Multi-objective optimization of a novel control algorithm and scheduling procedure for optimal use of energy storage systems

Abstract

Peak shaving with energy storage systems (ESSs) is a promising approach to optimize energy use, reduce costs, and ensure a more reliable power grid.

This paper aims to improve the performance of a novel control algorithm for efficient peak shaving by using sensitivity analysis and multi-objective optimization techniques. Regarding this, 2 hypothesis load demand profiles as well as 5 different scenarios with diverse objective functions, including ESS capacity, standby days of the ESS, etc., were considered for multi-objective optimization, and the control algorithm was applied to them. These scenarios were designed to explore the algorithm's adaptability to different operating conditions and to evaluate its effectiveness across varying system constraints. The Pareto front of each was extracted and the results of each were detailed. Among the most important obtained results, it can be mentioned that the decrease of 58.29% and 51.32% of ESS standby days in load profiles A and B, respectively, compared to basic conditions. Also, it has been possible to reduce peak demands to 16.29% and 19.66%, respectively, compared to the maximum value of profiles A and B.
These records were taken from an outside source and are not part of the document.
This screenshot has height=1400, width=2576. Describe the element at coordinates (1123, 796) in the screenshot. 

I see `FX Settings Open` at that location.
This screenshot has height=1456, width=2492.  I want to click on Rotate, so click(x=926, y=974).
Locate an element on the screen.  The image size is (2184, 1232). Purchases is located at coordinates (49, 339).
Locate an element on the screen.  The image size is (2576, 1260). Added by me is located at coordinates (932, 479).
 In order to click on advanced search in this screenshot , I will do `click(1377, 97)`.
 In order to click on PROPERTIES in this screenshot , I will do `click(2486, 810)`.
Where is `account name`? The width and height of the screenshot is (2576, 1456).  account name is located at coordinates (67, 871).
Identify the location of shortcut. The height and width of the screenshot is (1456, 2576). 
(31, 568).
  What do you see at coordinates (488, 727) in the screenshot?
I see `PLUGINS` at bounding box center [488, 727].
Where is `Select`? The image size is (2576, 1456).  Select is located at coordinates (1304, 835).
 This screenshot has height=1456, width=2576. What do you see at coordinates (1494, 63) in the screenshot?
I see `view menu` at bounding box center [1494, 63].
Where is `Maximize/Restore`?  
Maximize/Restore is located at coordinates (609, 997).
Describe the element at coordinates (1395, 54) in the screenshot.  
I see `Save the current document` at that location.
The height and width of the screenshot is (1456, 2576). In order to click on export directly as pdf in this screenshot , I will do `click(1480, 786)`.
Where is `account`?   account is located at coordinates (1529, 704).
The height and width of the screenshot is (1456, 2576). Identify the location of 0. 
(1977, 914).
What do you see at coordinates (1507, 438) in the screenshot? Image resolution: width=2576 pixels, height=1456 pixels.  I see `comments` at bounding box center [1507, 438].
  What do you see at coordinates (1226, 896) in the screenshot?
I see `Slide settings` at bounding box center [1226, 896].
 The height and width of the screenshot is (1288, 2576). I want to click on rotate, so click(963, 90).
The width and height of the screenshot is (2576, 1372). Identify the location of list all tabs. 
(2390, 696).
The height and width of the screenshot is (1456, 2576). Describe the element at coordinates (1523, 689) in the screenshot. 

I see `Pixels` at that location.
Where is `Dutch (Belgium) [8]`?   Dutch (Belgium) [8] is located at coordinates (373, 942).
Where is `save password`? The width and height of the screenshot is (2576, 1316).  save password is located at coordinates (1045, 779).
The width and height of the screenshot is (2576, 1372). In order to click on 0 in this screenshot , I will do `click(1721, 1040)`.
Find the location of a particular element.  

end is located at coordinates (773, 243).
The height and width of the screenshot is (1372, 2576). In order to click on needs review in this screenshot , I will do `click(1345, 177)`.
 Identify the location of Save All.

To enhance the efficiency and gain more precise control over the energy storage system's charging and discharging rates, incorporating upper limits for charging and lower limits for discharging were proposed. This modification requires minimal changes to the existing algorithm. Future research could concentrate on integrating direct regulation of the charging and discharging rates of the ESS by establishing upper and lower bounds for these rates as decision variables within the optimization framework. This approach would more accurately represent the operational constraints of the ESS, thereby improving the model’s applicability and scalability for real-world implementations.